By Walter F. Roche Jr.
Noting that he was first arrested as he was about to board a plane for Hong Kong, federal prosecutors are asking a judge to deny the request by a primary defendant in the New England Compounding Center criminal case to be released from home detention.
In the six-page filing this week, prosecutors said the facts surrounding Glenn Chin's case are different from co-defendant Barry Cadden who already has been freed from 24-hour home detention.
Noting that the restrictions on Chin already have been eased, Assistant U.S. Attorney Amanda Strachan said the defendant already has permission to visit with his attorneys.
Cadden and Chin are facing multiple charges stemming from the probe of NECC, the defunct company blamed for a deadly fungal meningitis outbreak.

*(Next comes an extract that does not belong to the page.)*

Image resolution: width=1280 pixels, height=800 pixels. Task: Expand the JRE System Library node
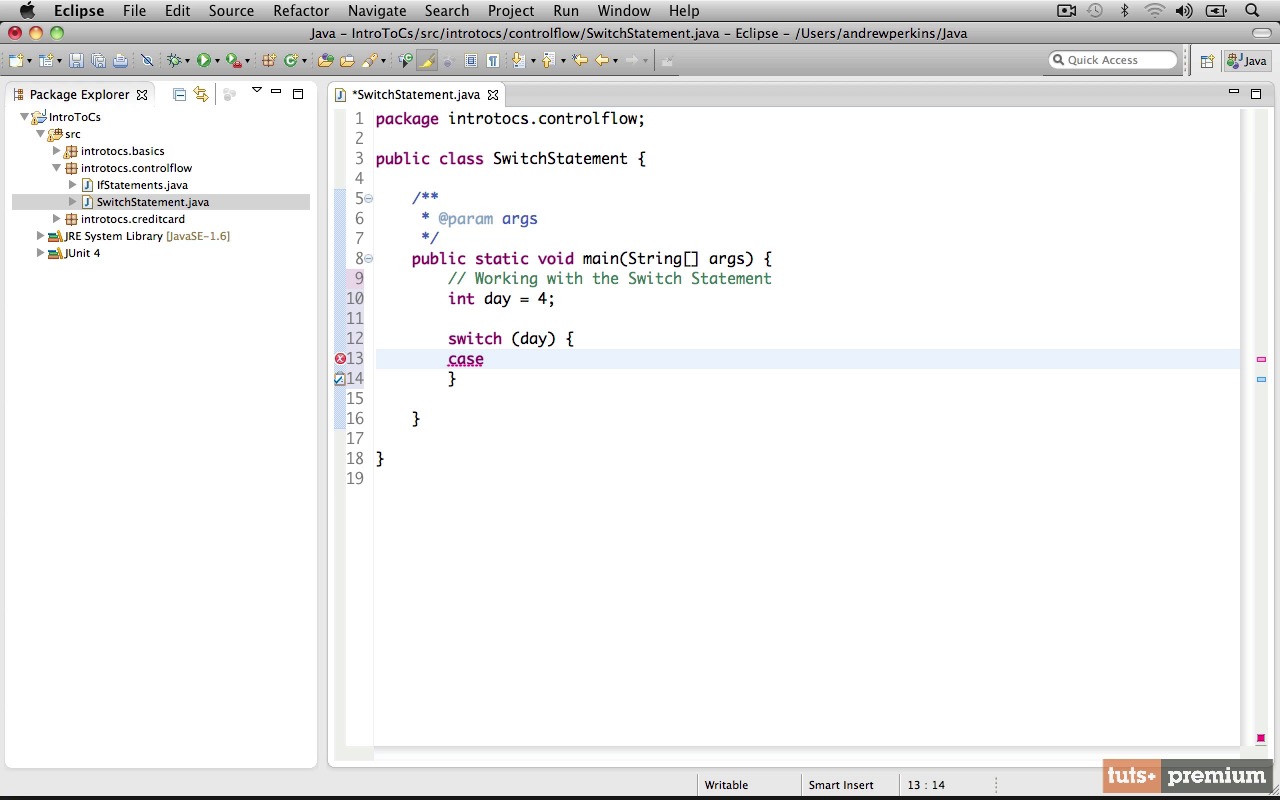(x=40, y=236)
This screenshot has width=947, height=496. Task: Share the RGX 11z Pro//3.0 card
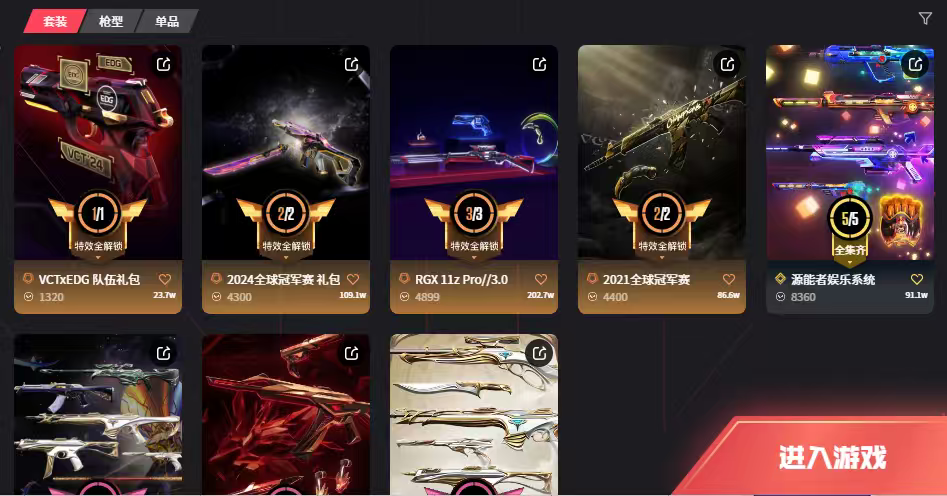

Charges against the two include 25 counts of second degree murder.
"The defendant has put forth absolutely no reason why his current amended release conditions cannot accommodate his meeting with counsel and family obligations," Strachan and Assistant U.S. Attorney George Varghese wrote in the filing.
Prosecutors noted that the trial for Cadden and Chin less than six months away and motions to dismiss the most serious charges have now been denied.
"Now is not the time to expand the defendant's risk of flight," the filing states.
Prosecutors noted that victims of the 2012 outbreak also have expressed their opposition to Chin's request.
Stating that Chin's position differs from Cadden's, they noted that Chin and his family were about to board a plane for China when he was arrested on Sept. 4, 2014.
The 2012 fungal meningitis outbreak has been attributed to fungus laden spinal steroids shipped from NECC to health providers in some 20 states. A total of 778 patients were sickened and 77 died.